→ WHAT IS REQUIRED:
Could you find every line in the entries below that holds the word "agent" and copy it?

→ ENTRIES SHOWN:
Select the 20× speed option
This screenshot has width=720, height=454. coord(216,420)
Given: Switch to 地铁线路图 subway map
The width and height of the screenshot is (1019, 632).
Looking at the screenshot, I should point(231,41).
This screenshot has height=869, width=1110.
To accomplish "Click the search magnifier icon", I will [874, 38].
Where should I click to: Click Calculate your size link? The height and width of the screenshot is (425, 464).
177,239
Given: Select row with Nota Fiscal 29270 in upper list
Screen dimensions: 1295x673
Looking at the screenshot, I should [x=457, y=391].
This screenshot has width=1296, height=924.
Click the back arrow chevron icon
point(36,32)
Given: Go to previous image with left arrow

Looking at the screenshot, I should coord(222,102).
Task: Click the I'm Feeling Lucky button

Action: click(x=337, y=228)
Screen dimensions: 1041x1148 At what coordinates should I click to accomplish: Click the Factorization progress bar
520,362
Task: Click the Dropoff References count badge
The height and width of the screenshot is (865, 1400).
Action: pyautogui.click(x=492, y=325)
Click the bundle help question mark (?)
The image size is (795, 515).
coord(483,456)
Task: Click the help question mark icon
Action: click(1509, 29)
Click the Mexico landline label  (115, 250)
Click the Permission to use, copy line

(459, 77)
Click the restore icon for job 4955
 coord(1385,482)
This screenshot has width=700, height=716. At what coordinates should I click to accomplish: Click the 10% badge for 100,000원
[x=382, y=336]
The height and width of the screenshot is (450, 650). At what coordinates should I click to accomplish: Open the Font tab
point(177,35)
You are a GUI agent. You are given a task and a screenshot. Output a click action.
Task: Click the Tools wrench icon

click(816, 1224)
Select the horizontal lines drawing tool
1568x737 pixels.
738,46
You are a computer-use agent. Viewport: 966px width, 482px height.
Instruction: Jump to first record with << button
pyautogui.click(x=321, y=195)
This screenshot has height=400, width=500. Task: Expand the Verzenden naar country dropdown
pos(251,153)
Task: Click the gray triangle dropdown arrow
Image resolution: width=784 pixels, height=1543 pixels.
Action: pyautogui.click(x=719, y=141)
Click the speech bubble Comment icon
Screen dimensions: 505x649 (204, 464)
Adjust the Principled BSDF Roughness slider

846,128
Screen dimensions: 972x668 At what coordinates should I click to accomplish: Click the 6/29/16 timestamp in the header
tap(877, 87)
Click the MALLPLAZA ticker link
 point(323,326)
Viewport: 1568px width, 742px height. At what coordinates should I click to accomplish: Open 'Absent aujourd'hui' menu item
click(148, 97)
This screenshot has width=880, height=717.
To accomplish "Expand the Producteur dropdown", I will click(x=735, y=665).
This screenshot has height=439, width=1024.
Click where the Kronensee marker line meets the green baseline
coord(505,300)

→ SOLUTION:
You are a GUI agent. You are given a task and a screenshot. Output a click action.
You are a computer-use agent. Viewport: 966px width, 482px height.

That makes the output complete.